DREAMers Take Action

By: Vanessa Esparaza-López
Supervising Attorney
National Immigrant Justice Center

Lawndale News Chicago's Bilingual Newspaper - EducationIn the midst of summer vacation, President Obama and the Department of Homeland Security (DHS) gave hope to many undocumented youth in the United States. On June 15, 2012, DHS announced that it would offer deferred action to “DREAMers,” those young people who would qualify for some iteration of the DREAM Act, should the legislation get enacted into law.

Per DHS, a DREAMer can apply for deferred action if the following conditions apply: 1) arrived in the U.S. under the age of 16; 2) has continuously resided in the U.S. for at least five years preceding June 15, 2012 and was present on said date; 3) is currently enrolled in school, graduated from high school, obtained a GED or has been honorably discharged from the military; 4) has no felony convictions, significant misdemeanor convictions, multiple misdemeanor offenses, or otherwise does not pose a threat to national security/public safety; 5) is at least 15 years old (unless in removal proceedings); and 6) is not over thirty years old.
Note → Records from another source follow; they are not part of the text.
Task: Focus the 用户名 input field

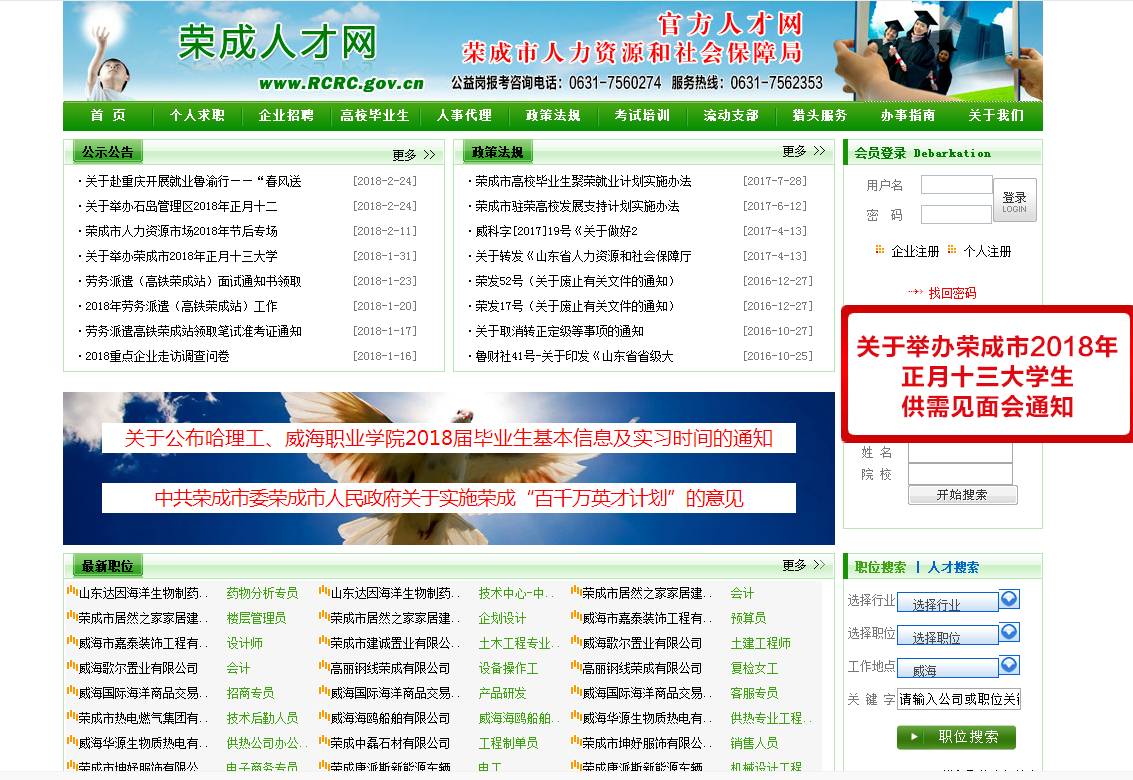Action: 956,185
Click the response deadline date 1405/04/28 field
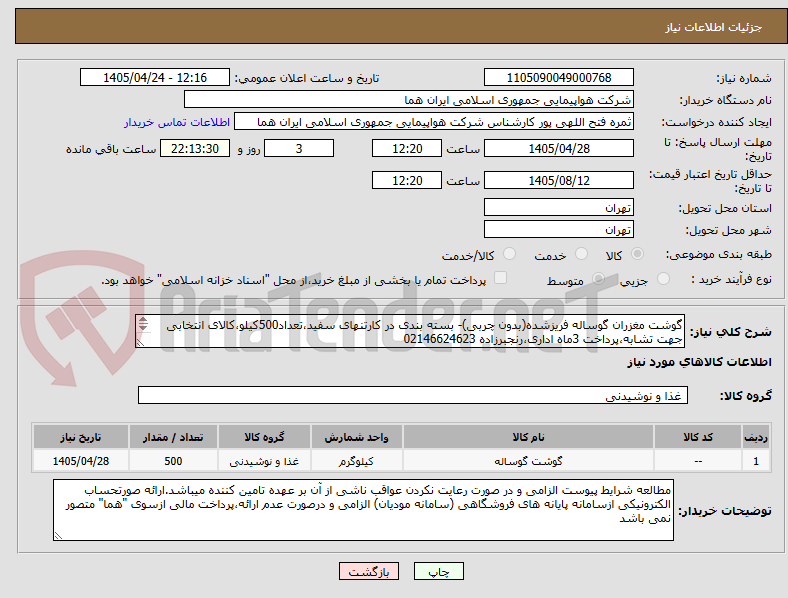This screenshot has height=598, width=788. point(558,149)
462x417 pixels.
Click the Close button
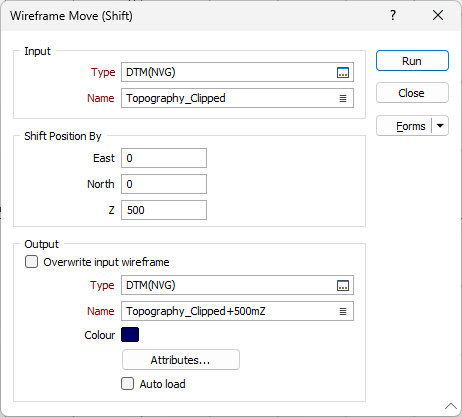[412, 93]
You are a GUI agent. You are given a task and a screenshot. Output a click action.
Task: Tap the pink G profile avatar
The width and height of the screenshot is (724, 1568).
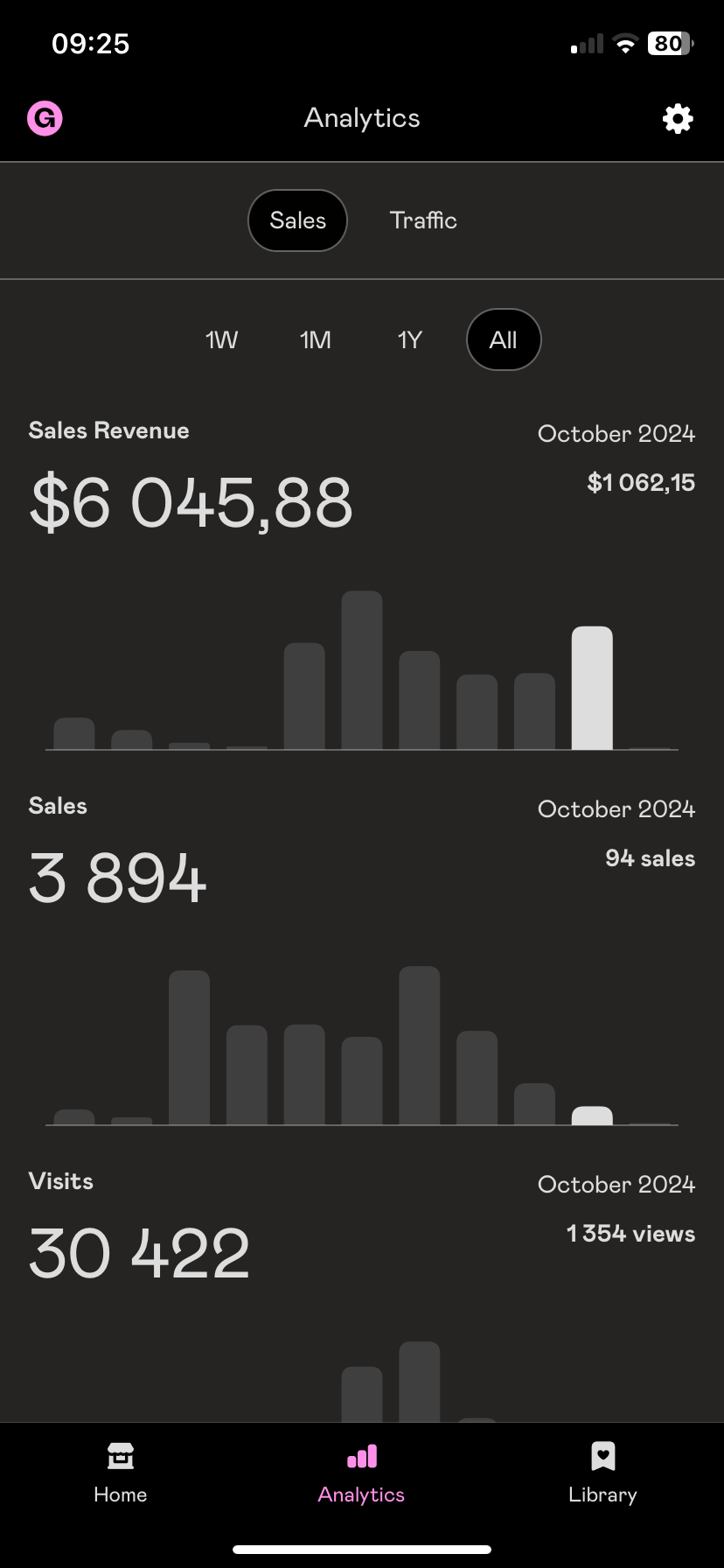(45, 118)
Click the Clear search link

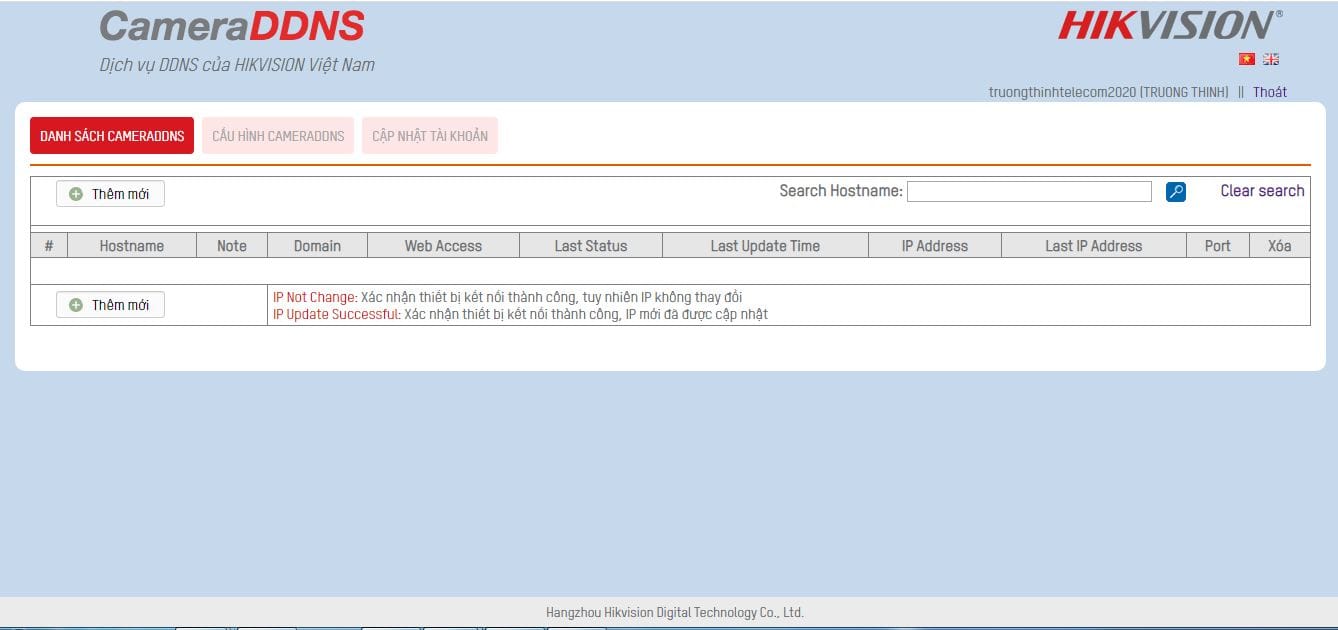pos(1262,191)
DHS has until August 14, 2012 to establish the application process that will allow DREAMers to affirmatively seek deferred action. Given the close proximity of this event, it is important for the community to know what deferred action is and what it is not.

Put simply, deferred action is DHS’s decision not to enforce an individual’s removal notwithstanding its legal right to do so. One reason that DHS might “defer” the process of an individual’s removal is because the agency would rather focus its limited resources on individuals who have a criminal record and/or pose a danger to the public.

Deferred action is NOT lawful status. In practical terms, deferred action means that for a two-year period, DHS will not seek to remove eligible youth from the United States. During that period, an individual can apply for and receive a work permit, and in Illinois, an individual can apply for and receive a social security number and a driver’s license. Deferred action is NOT permanent. After the two-year period, DHS can decide whether or not to renew deferred action. DHS can revoke deferred action even before the two-year period expires.

Since the initiative was announced, we at the National Immigrant Justice Center (NIJC), as well as other advocates, have received many questions from DREAMers regarding eligibility: What if Obama is not reelected? What if I was given a traffic ticket, but I was never arrested? What if I entered when I was sixteen and not when I was under sixteen? What about my undocumented parents, will this help them? What if my conviction was expunged? These are important questions to ask, and individuals should consult with a licensed attorney or an accredited representative at a BIA-recognized agency before applying for any immigration benefit.

As DREAMers await the application process, they should take this time to gather documents to prove that they satisfy each of the requirements for deferred action. If an individual has any doubt as to eligibility, the individual should seek the advice of a licensed attorney or BIA-recognized agency. These types of changes in immigration law, policy and/or procedure create situations ripe for individuals to be defrauded, often known as “notario fraud.”

Although DHS’s initiative is welcomed, we still need comprehensive immigration reform. However, at least now thousands of DREAMers will have the opportunity to come out of the shadows and integrate themselves more meaningfully into society. DREAMers will be able to secure lawful employment and drive – two obstacles that often prevent them from pursuing their educational or professional aspirations. It is in our nation’s interest to welcome talented, educated and competitive individuals who make invaluable contributions to our community. DREAMers will now be able to assist in this endeavor – they will help to keep their country strong.